Let’s dive a little Deeper

MPT suggests that the risk of a portfolio should be measured in terms of its variance or standard deviation, rather than just the risk of individual assets. MPT also assumes that investors should be concerned with the risk of the portfolio as a whole, rather than just the risk of individual assets.

To illustrate the concept of MPT, let's consider an example of two assets: a stock and a bond. The stock has an expected return of 10% and a standard deviation of 20%, while the bond has an expected return of 5% and a standard deviation of 10%. If an investor invests all of their money in the stock, their expected return is 10% with a standard deviation of 20%. If they invest all of their money in the bond, their expected return is 5% with a standard deviation of 10%.

However, if the investor combines the two assets in a portfolio with a 50/50 allocation, the expected return of the portfolio is

=(0.5 x 10%) + (0.5 x 5%) = 7.5%

Assuming a correlation of 0 (i.e., the returns of the two assets are uncorrelated), the standard deviation of the portfolio is:

= sqrt((0.5^2 x 20%^2) + (0.5^2 x 10%^2))

= 0.1118 or approximately 11.18%

So, by combining the two assets in a portfolio, the investor has achieved a lower standard deviation than investing all of their money in the stock, while still earning a higher expected return than investing all of their money in the bond.

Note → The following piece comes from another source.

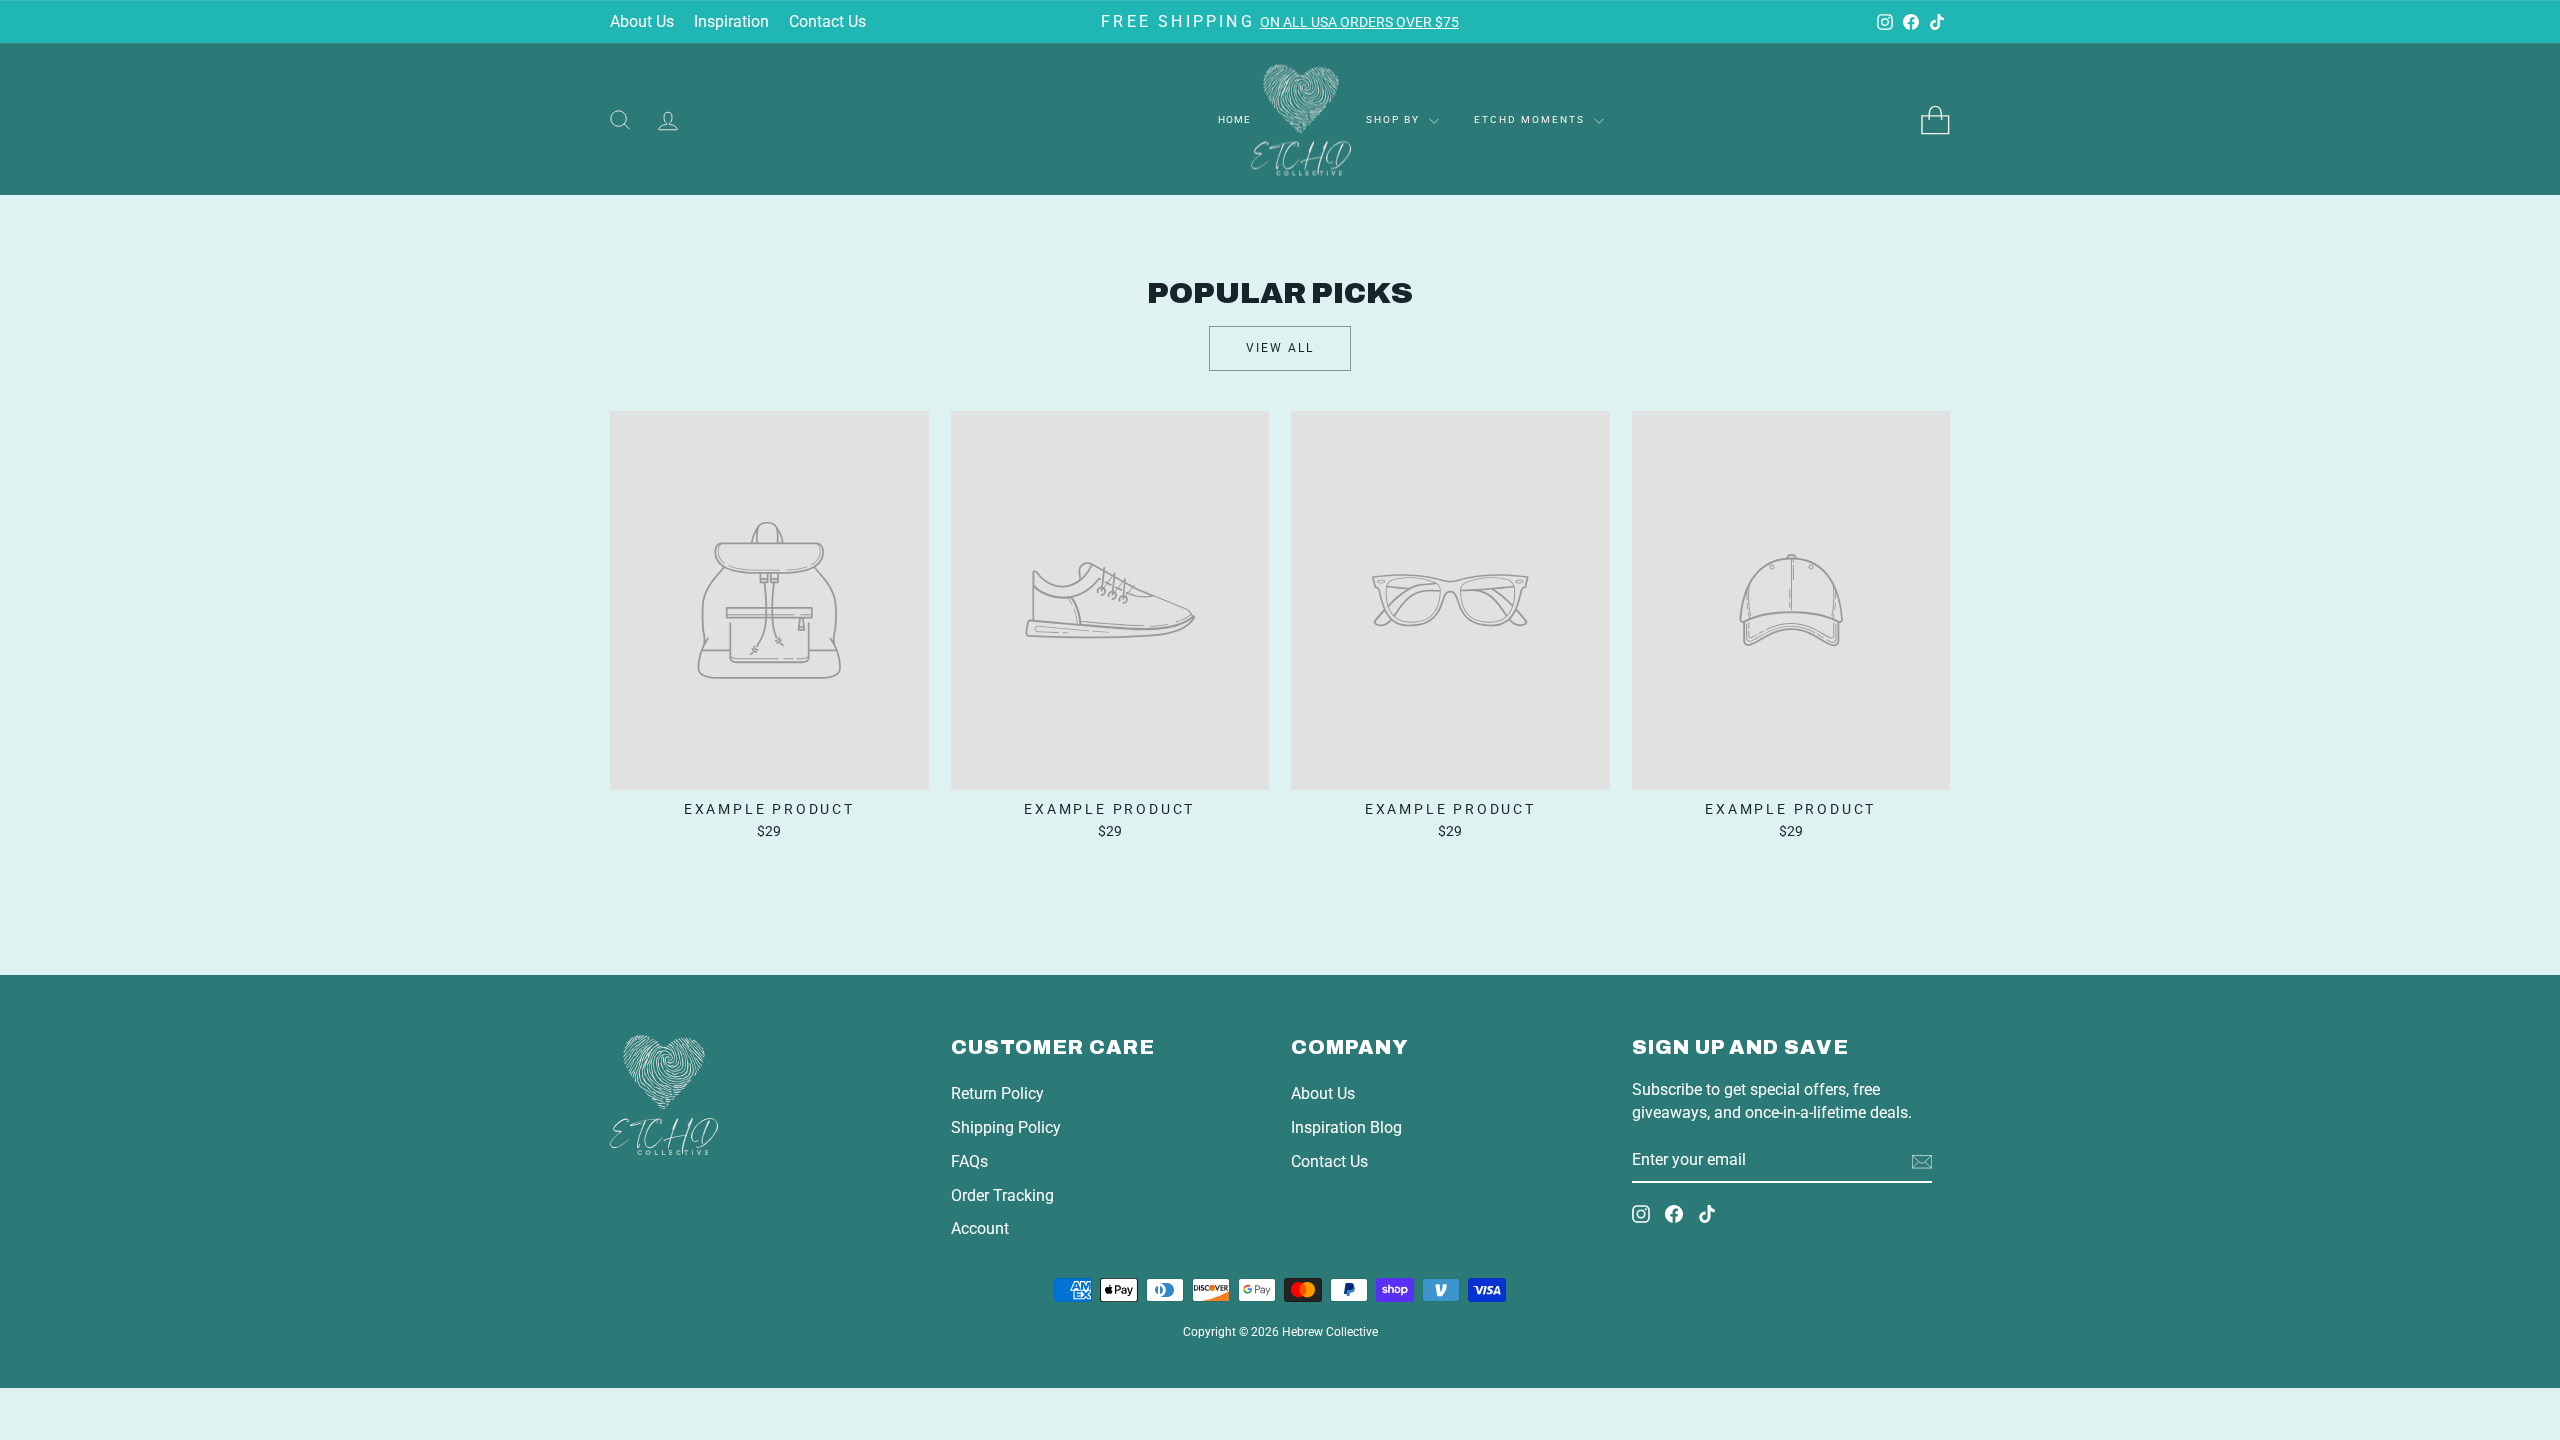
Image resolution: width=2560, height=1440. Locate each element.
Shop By (1395, 119)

The Markowitz Model uses several inputs to determine the optimal portfolio allocation, including:

• Expected returns of individual assets
• Standard deviation of individual assets (a measure of risk)
• Correlation between asset returns (a measure of how the assets move in relation to each other)
• Investor's risk tolerance (how much risk they are willing to take on)

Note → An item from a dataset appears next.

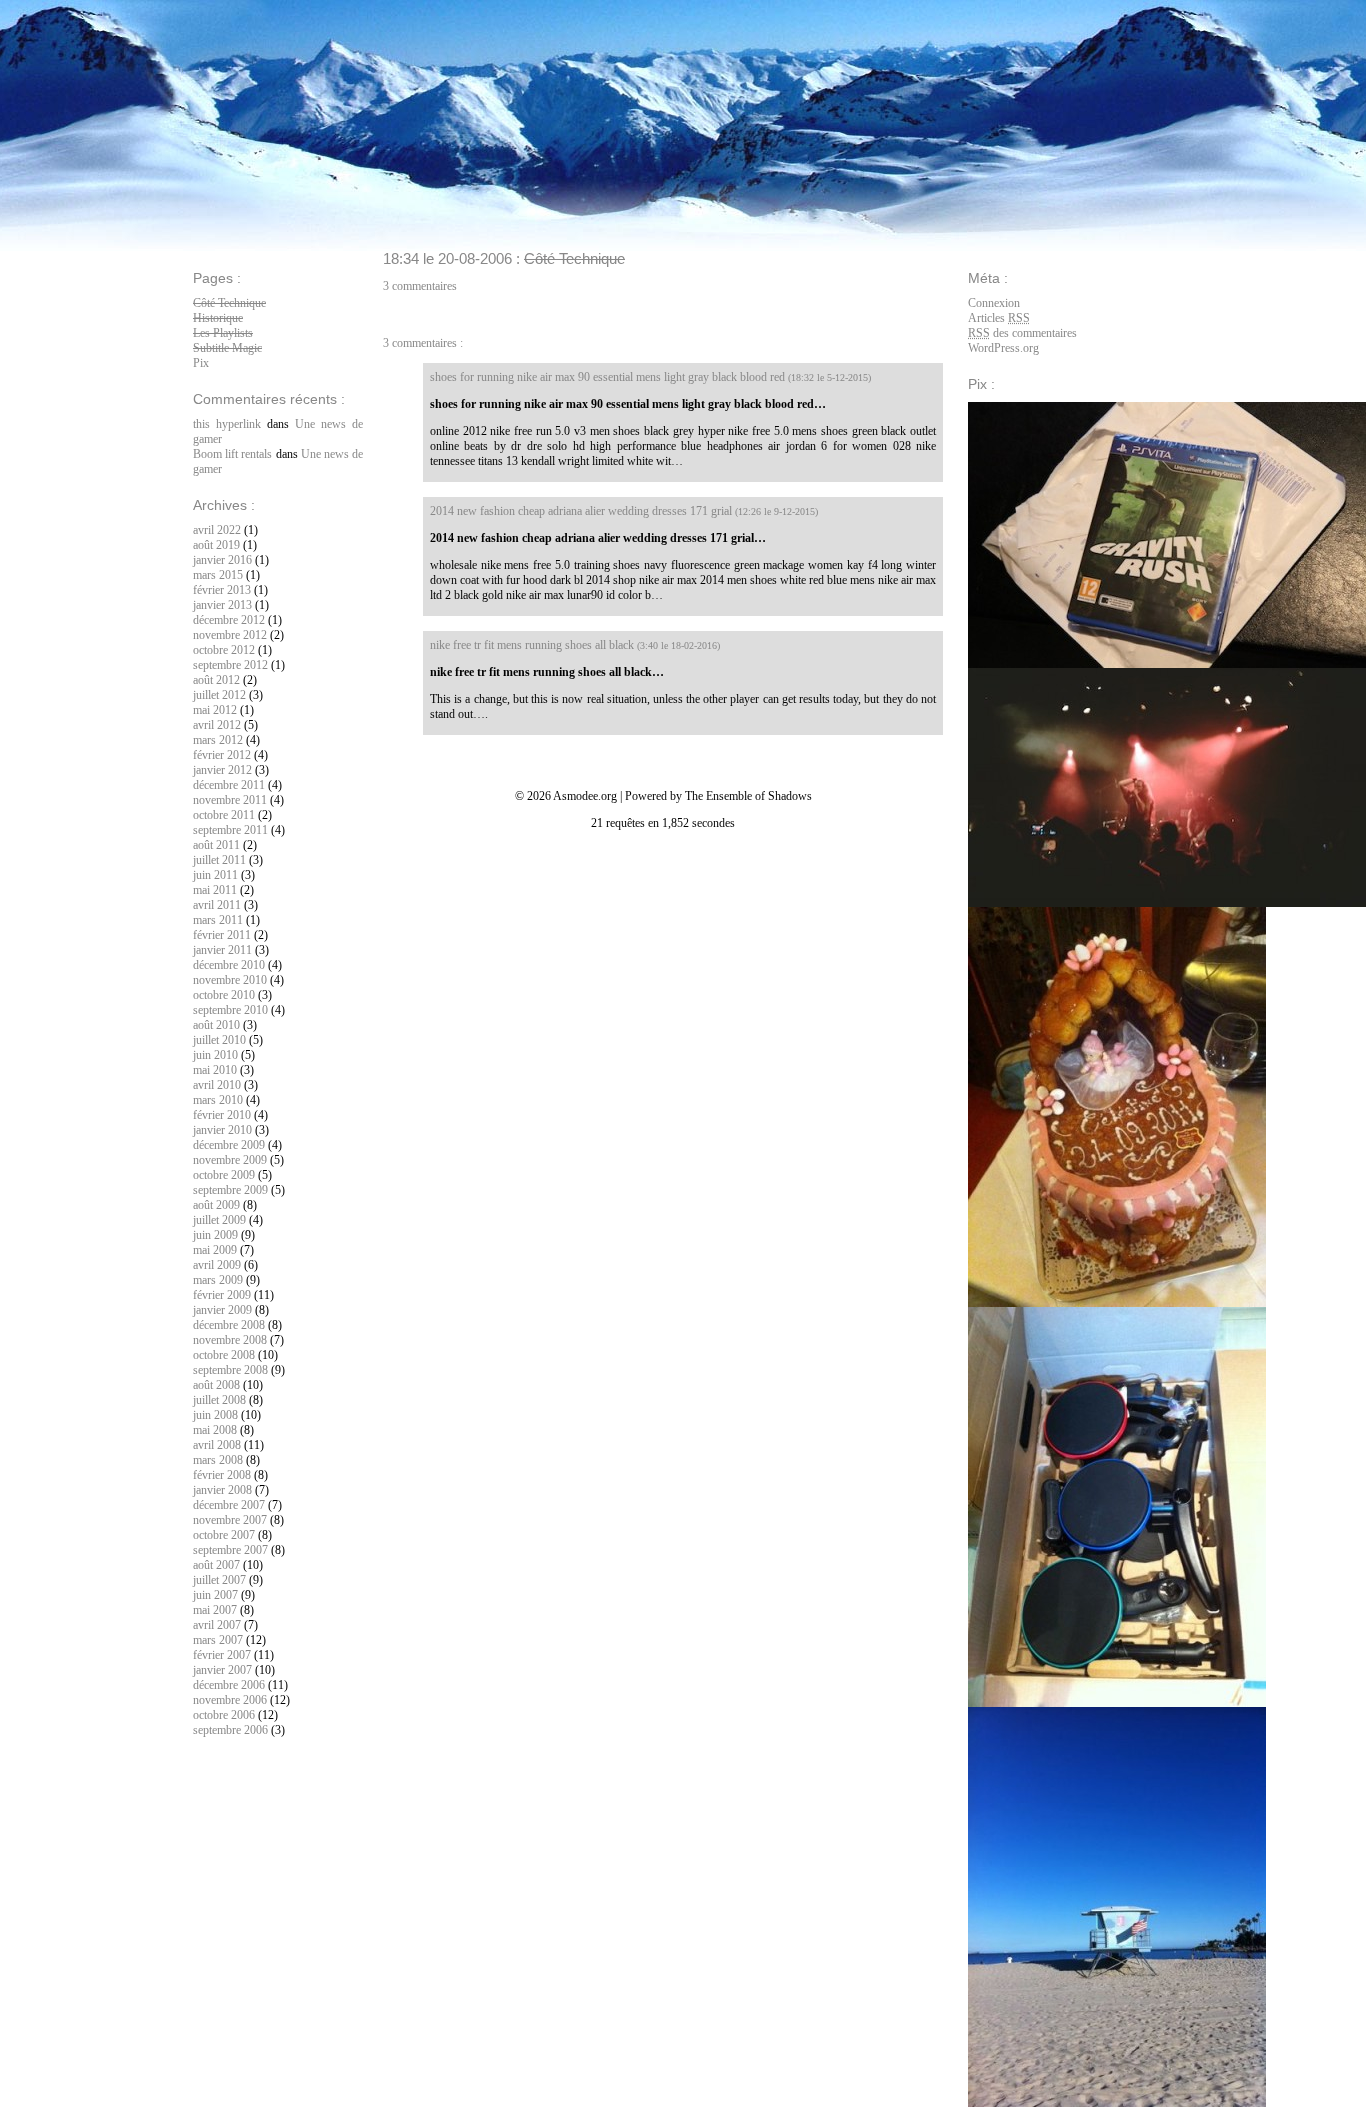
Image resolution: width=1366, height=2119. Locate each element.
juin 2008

The model calculates the efficient frontier by plotting the expected returns and standard deviations of all possible portfolios that can be created by combining the assets in the portfolio. The optimal portfolio is the one that lies on the efficient frontier and provides the highest expected return for a given level of risk.

Application of MPT

Overall, MPT is a powerful tool for investors and financial professionals, and its applications are numerous.

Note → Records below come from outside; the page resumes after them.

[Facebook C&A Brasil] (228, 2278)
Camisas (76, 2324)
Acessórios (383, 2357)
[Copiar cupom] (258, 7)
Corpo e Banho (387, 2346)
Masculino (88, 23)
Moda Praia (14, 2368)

• Asset allocation: MPT is often used to determine the optimal allocation of assets in a portfolio. By analyzing the risk and return characteristics of different assets, MPT helps investors create a portfolio that maximizes returns while minimizing risk.
  
• Risk management: MPT is useful in managing risk by diversifying the portfolio across different assets. By spreading investments across different asset classes, investors can reduce the overall risk of the portfolio while maintaining a certain level of expected return.
  
• Portfolio optimization: MPT helps investors create an optimized portfolio by identifying the efficient frontier, which is the set of portfolios that provides the highest expected return for a given level of risk. By selecting a portfolio that lies on the efficient frontier, investors can achieve the highest possible return for a given level of risk.

Key Takeaways

1. MPT is a framework for portfolio management that aims to maximize the return on a portfolio while minimizing its risk by creating a diversified portfolio of negatively correlated assets.
2. The risk of a portfolio should be measured in terms of its variance or standard deviation, rather than just the risk of individual assets.
3. MPT assumes that investors should be concerned with the risk of the portfolio as a whole, rather than just the risk of individual assets.
4. By combining assets with different expected returns and standard deviations in a portfolio, an investor can achieve a lower standard deviation than investing all of their money in one asset while still earning a higher expected return than investing all of their money in the other asset.
5. MPT can be used for asset allocation, risk management, and portfolio optimization.
6. The efficient frontier is the set of portfolios that provides the highest expected return for a given level of risk and can be used to identify an optimized portfolio.